The casino mogul has a history of complex financial dealings and already scored big in Maine, where he persuaded voters in 2003 to allow slot machines at a Bangor facility that became Hollywood Casino after he sold the rights for $51 million without getting a license.
That 2003 bid was hindered by a bombshell report from the Maine Harness Racing Commission, finding sloppy financial management, a history of lawsuits and one associate’s history of criminal convictions.
Scott’s current Maine troubles also look almost exactly like a 2016 casino campaign linked to him in Massachusetts that drew $125,000 in ethics penalties for concealing contributions that came after a settlement. Wayne’s memo says a settlement could be an option here, but it would “result in less public information concerning the underlying circumstances of the violations.”
The bid has already been suffering for lack of political support, with the Maine Legislature considering a novel move to pass the casino law, then immediately repeal it to stop it from going to voters. A new investigation certainly won’t help matters. — Michael Shepherd
Budget talks took a step forward Friday, but it was more like a stumble
The Legislature’s Appropriations Committee worked from mid-morning Friday late into the night taking vote after vote on the $6.8 billion biennial budget bill. Usually that is a milestone accomplishment in the path to enactment but this year, the only accomplishment is showing how far apart blocs of the Legislature still are with only couple of weeks until we enter the state shutdown danger zone. Yes, here’s your soundtrack.
The result, as various members came in and out of the committee room, was dozens of 6-6 votes, some 7-6 votes and some 7-4-2 votes. What does it all mean? There are either three or four budget recommendations headed to the full Legislature as soon as legislative staff can actually write all three or four versions. We’re talking thousands of pages of largely redundant work.
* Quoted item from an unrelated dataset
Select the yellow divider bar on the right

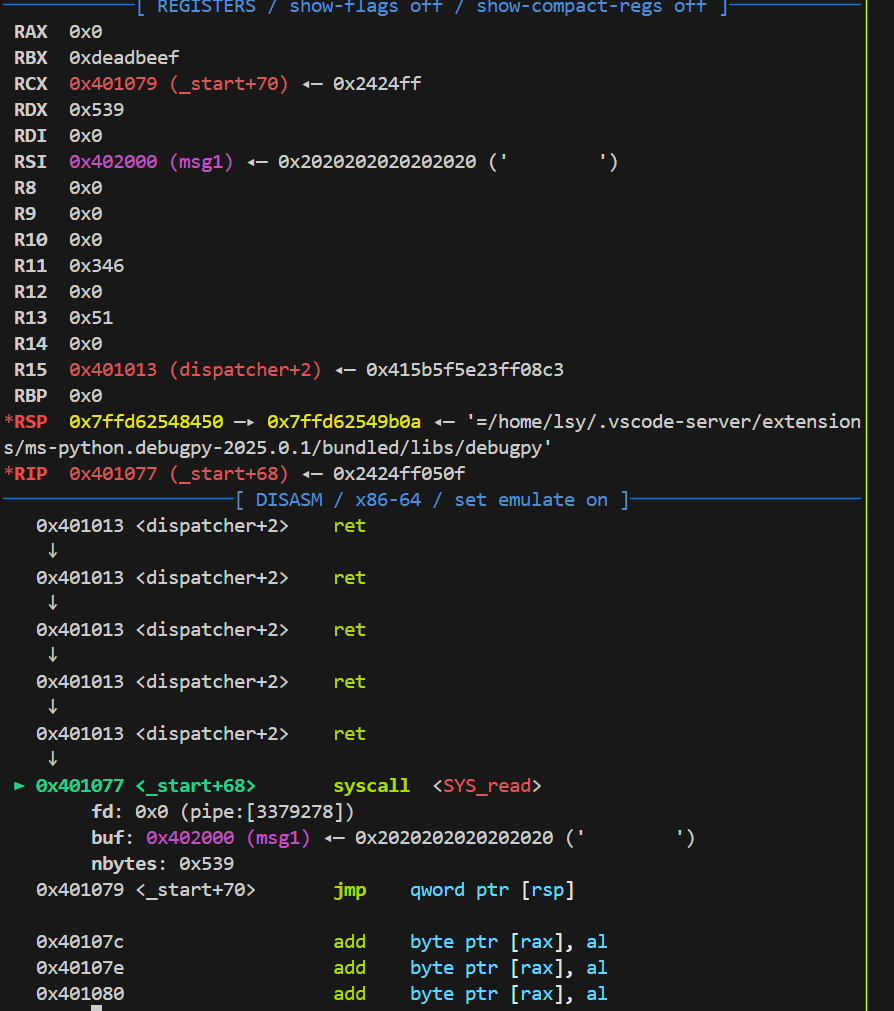coord(867,500)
It also means we are in a stalemate with various lawmakers continuing to draw lines in the sand that are millions of dollars apart.
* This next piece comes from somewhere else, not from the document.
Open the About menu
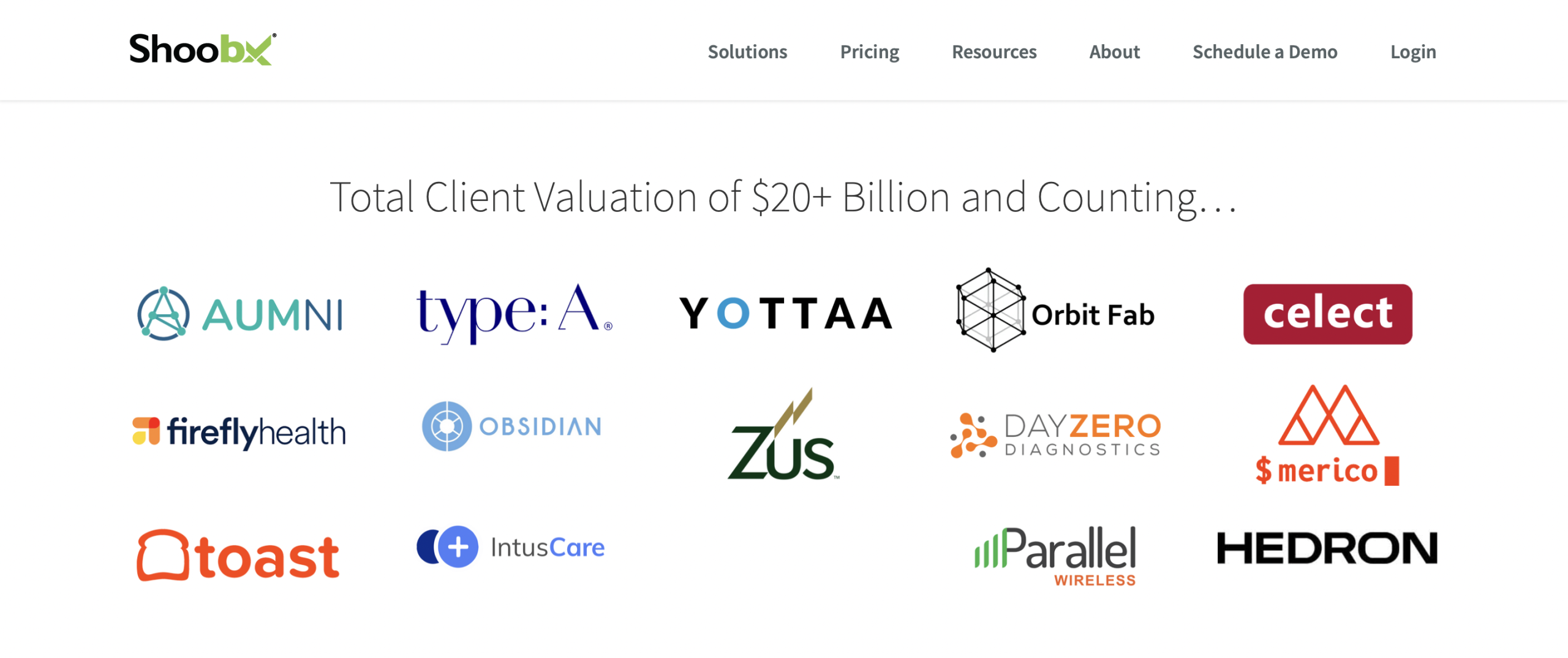 (1114, 52)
There are dozens, if not hundreds of instances of that but the big problem is the same as it ever was: House and Senate Democrats are united on education funding and preserving the 3 percent surtax for education that was enacted last year by referendum. House and Senate Republicans agree that the surtax needs to go but disagree on how much of a funding increase schools should receive. Senate Republicans have presented a plan that would allocate more than $100 million more than the current year, though much of that money would be earmarked to special projects, and House Republicans on the committee oppose any major spending increase.
House Minority Leader Ken Fredette, R-Newport, said on WVOM this morning that his caucus will not support new education funding without major reforms to the education system. There are several proposals on the table in that vein but hammering out and agreeing on the details this late in the session would be a heavy lift.
There are also major differences of opinion on changes to the tax code and the provisions of a number of social service programs. Legislative leaders will have to negotiate toward common ground, but whatever day these three or four versions of the budget go to the full Legislature will be a doozy. In addition to votes on existing proposals that are unlikely to garner enough support, there will be scads of amendments from individual members, each of which triggers a behind-the-scenes bill-writing process and lots of sitting around “waiting for paper,” as it is said at the State House.
When is panic time? Probably not yet but by the middle or end of next week the tension in Augusta, mixed with delirium from long hours of open sessions, will be as thick as the black flies and mosquitos around a Maine swamp. — Christopher Cousins
Today in A-town
The House and Senate start five-day-a-week sessions today and on many days, it is likely that they’ll meet morning and afternoon and eventually in the evening.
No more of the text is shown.